To protect future budgets, new state employees should be brought in on defined-contribution plans, like the private sector’s 401k plans, rather than defined-benefit plans. Even if these plans were more generous than private sector’s, they would save the state considerable money, prove desirable to many public employees and stop the defined-benefit Ponzi scheme.
Similarly, retiree health benefits for state employees cost the state more than $7 billion per year. In many cases, these are duplicative of benefits available to retired public employees through Medicare and the Affordable Care Act exchanges, and thus they could be eliminated.

While budget cuts may seem scary for citizens who depend on public services, the bottom line is that the state’s spending is unsustainable. Perhaps no group is a more egregious representation of the state’s wasteful approach than correctional officers. Their total compensation rose by 16% from 2021 to 2022, even as the prison population remains 25% lower than it was in 2018.
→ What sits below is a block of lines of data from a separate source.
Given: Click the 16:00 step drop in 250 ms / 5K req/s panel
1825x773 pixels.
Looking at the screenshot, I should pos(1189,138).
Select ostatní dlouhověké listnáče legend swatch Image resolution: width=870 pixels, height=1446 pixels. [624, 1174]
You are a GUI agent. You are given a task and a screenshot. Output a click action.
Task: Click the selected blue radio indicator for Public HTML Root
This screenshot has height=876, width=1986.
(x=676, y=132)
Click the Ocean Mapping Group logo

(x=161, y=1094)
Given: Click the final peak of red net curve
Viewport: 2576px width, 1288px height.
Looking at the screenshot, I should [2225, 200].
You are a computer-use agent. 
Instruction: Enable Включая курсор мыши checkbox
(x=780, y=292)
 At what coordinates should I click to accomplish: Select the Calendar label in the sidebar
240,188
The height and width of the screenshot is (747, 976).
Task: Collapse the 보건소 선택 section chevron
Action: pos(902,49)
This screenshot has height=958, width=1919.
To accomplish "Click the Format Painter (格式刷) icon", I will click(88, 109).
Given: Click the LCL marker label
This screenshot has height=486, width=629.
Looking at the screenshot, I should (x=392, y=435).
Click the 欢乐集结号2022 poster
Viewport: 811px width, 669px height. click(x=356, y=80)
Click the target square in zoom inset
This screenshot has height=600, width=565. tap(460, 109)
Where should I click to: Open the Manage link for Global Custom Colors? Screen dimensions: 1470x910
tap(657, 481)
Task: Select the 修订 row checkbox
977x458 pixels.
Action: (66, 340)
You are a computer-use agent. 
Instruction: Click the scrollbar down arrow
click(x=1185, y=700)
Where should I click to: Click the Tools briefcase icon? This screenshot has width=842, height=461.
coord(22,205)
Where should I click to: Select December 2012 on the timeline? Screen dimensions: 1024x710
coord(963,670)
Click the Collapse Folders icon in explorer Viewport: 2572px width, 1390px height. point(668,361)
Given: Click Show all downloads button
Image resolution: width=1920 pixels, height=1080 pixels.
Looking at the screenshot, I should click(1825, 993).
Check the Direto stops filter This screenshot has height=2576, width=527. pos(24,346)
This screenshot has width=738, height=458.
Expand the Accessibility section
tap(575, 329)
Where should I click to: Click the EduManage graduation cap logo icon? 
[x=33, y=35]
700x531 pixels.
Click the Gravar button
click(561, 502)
Even in the area of K-12 education, do we really think the problem is that the level of spending is too low? All-source per pupil spending in California public schools is projected to be $23,878 for the 2024-2025 fiscal year, although satisfaction with public schools is low and enrollment is down.

The 2024-2025 California budget will require painful cuts. Taxpayers need more accountability in public spending and a better deal for their tax dollars.

Joshua Rauh is a professor of finance at the Stanford Graduate School of Business and a senior fellow at the Hoover Institution.